Âge-statut-milieu-niveau de scolarité
En se basant sur le facteur d'âge, il en découle que le taux d'activité pour les tranches {25-34 ans}, {35-44 ans} et {45-59ans} est supérieur au taux global moyen, même s'il connait la même décroissance. À noter que les tranches d'âge [15 à 24 ans] et [45 à 59 ans] sont celles qui ont subi le plus cette baisse. La régression constatée pour la tranche 15-24 ans, peut être attribuée à l'amélioration du niveau de scolarité des jeunes filles.

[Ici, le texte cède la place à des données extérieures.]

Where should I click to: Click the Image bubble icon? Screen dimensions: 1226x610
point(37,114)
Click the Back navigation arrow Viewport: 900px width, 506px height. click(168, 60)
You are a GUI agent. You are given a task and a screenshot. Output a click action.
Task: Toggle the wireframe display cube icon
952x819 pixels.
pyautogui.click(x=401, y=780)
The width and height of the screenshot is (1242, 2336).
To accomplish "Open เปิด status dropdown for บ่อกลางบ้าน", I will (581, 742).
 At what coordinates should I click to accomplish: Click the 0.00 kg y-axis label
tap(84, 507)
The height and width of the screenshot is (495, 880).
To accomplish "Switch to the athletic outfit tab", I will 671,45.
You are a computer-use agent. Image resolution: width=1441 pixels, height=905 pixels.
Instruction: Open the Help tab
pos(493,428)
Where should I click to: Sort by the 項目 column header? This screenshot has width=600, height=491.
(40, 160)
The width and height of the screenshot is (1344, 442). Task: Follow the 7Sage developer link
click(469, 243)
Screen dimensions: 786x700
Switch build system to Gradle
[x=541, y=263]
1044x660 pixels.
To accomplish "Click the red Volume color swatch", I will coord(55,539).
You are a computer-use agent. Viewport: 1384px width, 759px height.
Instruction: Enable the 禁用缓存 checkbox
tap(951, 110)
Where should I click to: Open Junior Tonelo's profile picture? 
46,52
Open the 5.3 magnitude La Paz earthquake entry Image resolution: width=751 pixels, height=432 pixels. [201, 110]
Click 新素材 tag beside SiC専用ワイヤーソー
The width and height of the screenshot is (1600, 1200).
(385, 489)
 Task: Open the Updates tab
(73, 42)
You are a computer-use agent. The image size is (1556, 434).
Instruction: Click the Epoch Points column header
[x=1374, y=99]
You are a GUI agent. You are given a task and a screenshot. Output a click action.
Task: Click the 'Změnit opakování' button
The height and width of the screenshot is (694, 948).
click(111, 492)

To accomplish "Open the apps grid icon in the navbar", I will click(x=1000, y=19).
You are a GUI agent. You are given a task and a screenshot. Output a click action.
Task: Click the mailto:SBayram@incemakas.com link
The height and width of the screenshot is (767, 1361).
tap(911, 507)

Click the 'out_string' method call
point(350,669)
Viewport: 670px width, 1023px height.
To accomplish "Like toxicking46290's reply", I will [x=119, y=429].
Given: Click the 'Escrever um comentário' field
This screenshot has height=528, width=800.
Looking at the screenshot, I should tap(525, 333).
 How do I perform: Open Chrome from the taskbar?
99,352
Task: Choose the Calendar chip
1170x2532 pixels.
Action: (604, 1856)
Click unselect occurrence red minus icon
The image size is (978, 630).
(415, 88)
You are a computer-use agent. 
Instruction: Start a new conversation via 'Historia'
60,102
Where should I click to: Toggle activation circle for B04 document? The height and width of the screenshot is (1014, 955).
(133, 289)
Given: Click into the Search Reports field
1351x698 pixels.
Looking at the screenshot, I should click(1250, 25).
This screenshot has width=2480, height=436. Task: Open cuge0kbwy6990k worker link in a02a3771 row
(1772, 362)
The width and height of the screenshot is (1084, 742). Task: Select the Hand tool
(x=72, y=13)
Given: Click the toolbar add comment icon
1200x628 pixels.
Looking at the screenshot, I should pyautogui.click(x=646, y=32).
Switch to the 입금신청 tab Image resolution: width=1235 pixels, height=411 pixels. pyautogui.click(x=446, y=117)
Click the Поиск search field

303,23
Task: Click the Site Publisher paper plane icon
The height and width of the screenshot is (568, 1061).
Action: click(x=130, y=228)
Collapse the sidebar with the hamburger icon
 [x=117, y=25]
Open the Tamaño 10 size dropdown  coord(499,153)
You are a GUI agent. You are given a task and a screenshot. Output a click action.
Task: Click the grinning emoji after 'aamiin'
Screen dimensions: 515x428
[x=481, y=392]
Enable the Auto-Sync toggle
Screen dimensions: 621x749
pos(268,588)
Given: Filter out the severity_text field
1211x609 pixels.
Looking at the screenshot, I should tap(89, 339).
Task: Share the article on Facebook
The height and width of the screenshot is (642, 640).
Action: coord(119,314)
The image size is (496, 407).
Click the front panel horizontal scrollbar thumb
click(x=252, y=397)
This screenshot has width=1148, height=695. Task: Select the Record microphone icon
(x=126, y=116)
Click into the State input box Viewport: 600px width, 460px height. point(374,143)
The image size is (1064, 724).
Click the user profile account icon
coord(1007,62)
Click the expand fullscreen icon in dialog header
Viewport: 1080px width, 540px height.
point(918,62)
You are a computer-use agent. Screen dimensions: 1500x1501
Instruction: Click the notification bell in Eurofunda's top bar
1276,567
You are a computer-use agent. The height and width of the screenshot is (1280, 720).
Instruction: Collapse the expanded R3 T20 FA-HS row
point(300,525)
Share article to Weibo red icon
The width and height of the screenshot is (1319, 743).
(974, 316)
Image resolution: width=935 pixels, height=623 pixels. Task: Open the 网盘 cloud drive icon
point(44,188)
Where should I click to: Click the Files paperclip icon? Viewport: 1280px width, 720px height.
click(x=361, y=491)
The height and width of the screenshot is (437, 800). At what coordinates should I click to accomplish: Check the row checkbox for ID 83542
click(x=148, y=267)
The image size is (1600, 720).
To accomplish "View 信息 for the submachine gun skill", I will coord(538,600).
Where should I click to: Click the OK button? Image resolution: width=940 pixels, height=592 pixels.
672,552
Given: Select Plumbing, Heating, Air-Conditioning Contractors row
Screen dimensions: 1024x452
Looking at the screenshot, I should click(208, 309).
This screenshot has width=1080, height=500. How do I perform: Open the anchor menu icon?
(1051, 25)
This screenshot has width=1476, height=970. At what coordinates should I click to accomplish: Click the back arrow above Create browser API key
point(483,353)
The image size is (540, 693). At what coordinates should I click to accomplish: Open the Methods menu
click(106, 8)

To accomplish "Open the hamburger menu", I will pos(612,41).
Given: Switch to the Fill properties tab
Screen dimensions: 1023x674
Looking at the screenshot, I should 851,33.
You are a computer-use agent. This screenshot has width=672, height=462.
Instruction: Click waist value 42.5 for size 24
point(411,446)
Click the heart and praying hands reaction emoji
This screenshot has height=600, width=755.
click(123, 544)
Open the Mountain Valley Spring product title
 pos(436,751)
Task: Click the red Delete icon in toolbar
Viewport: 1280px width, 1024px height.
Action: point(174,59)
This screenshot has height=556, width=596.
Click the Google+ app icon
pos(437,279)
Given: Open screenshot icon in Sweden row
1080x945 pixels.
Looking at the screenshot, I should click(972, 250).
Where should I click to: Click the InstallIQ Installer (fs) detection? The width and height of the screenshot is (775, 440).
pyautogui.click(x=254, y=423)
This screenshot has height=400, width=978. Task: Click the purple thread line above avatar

Le taux d'activité des femmes âgées de plus de 60 ans va davantage baisser du fait de l'amélioration de l'espérance de vie à la naissance. Rappelons-le, le nombre de femmes dont l'âge est supérieur à 60 ans a été estimé à 2 176 000 en 2021, contre 1 258 000 enregistrés en 2004.
L'analyse par milieu a fait ressortir que le taux d'activité des femmes en milieu rural est relativement plus élevé qu'en milieu urbain. Par rapport au taux d'activité des hommes, pour ces mêmes tranches, une régression a été relevée en milieu urbain et une presque stabilisation en milieu rural.
Par statut, le rapport souligne que « l'accessibilité des femmes aux opportunités économiques est réduite de plus de 50 % une fois mariées, contrairement aux hommes ». Mais, le taux d'activité des femmes, en milieu urbain, n'a subi aucun changement ces dix dernières années, avec « une importance marquée du taux d'activité des divorcées, suivies des célibataires ».
S'agissant du niveau d'études, les femmes diplômées de l'enseignement supérieur affichent une bonne performance. Toutefois, souligne-t-on, l'amélioration du niveau de scolarité des femmes ne mène pas forcément à l'amélioration de ce taux d'activité. Un constat confirmé par l'augmentation du taux de chômage au niveau des diplômées de l'enseignement supérieur qui dépasse le plafond de 30 % en milieu urbain et 45 % en milieu rural.
Sur la base de toutes ces considérations, l'analyse du taux d'activité de la femme pourrait s'orienter vers la catégorie des 25-59 ans « pour soustraire les effets induits par l'amélioration du niveau de scolarité et de l'espérance de vie et cerner les facteurs à effets directs sur l'activité des femmes ».